Summer of Decades; the 50's



When I think about the 1950’s, my mind goes to all this stereotypical stuff: Car hops, hula hoops, poodle skirts, and drive-in movies. After a lot of research, I’ve found that, although these things are what come to mind, they're actually indicative of the times. The 50’s was the birth of the modern American family. The war was over, and couples were ready to settle down, buy a house, and start a family. And that’s what they did. The boomers were the result of a natural baby boom that occurred in the 40’s and 50’s. The height of the boom was in 1957 when just under 4.3 million babies were born in the US. This was a generation that was doted on more than in the past. Suburbs grew up around cities across the US. Moms stayed home and went to Tupperware parties, kids played little league, and dads came home from work to a home cooked meal. Everything was tidy and picture perfect -if you were white and upwardly mobile that is. (More on that later.)


And teenagers did go to car hops or McDonald’s for a 15 cent hamburger. Boys had letterman jackets that were worn by their steady girlfriends. Maybe with a poodle skirt. It’s sort of funny how this fashion statement came to be. Juli Lynne Charlot was an actress in Los Angeles and got invited to a Christmas party in 1947. Her mother owned a factory which used felt, so she had a free supply. Because she didn’t know how to sew, she cut a large circle and a small circle inside and created a skirt with no seams. She said in 1953, "If I had known how to sew, or had the money to purchase better materials, I would have never made the circle skirt." She added some whimsical Christmas motif appliqués and people at the party wanted one for themselves. Later, she decorated the skirts with flowers, umbrellas, and other designs. When she saw people walking their dogs in her skirts, she thought it might be fun to have a skirt with a poodle on a leash. The poodle design was the most iconic, and that’s why girls have used them for theme days, 50's dances, and halloween costumes for decades.

What's New?

Aside from a lot of babies, what else was new in the 50’s? Well, actually, a lot of things. This was a big time for innovation and the first of these was where people lived.

Suburbs:

The same energy that was used to take down Hitler and the Japanese, turned to solving the housing crisis in the post-war boom. One of the nation's largest construction companies, Levitt and Sons saw this as an opportunity and planned to mass-produce homes just outside New York City. They bought 400 acres of potato fields in Long Island and “Levittown”(pictured below) became a community of 82,000 in less than a decade.

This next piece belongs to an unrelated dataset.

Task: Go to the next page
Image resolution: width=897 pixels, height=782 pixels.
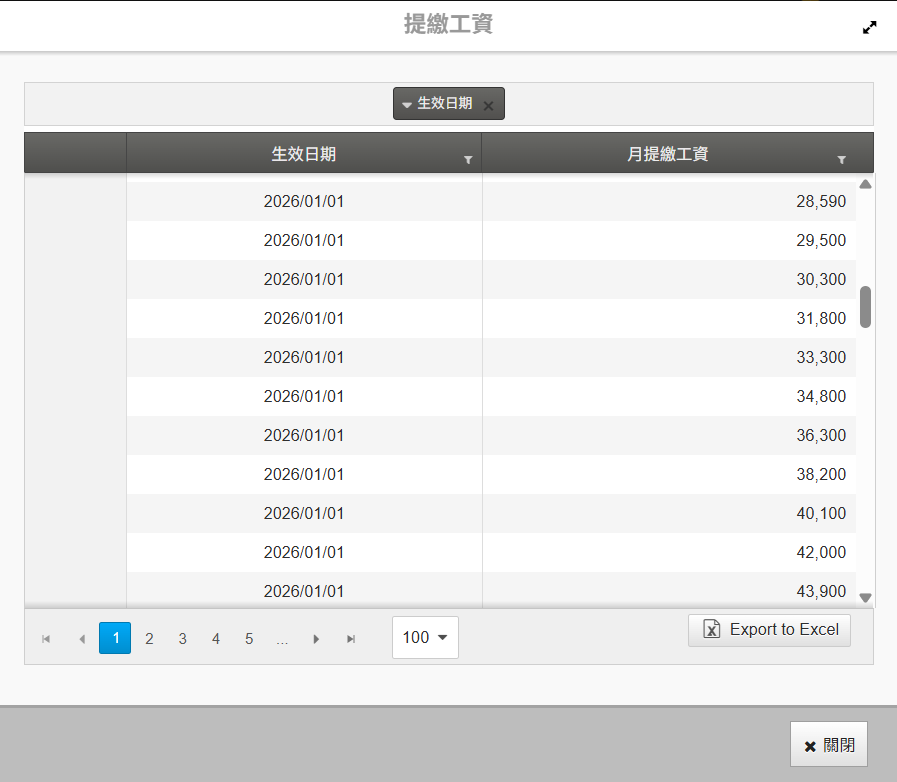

Construction proceeded according to 27 distinct steps, from pouring a concrete slab foundation to spray painting the drywall. Trees were planted every 28 feet. Every house in the neighborhood had exactly the same floor plan. In fact, residents said they sometimes walked into the wrong house by accident. With all of these cost-saving measures, the earliest Levittown houses were only $7000, or $29 per month for a mortgage, compared to the going rate of $90 per month for an apartment in the city.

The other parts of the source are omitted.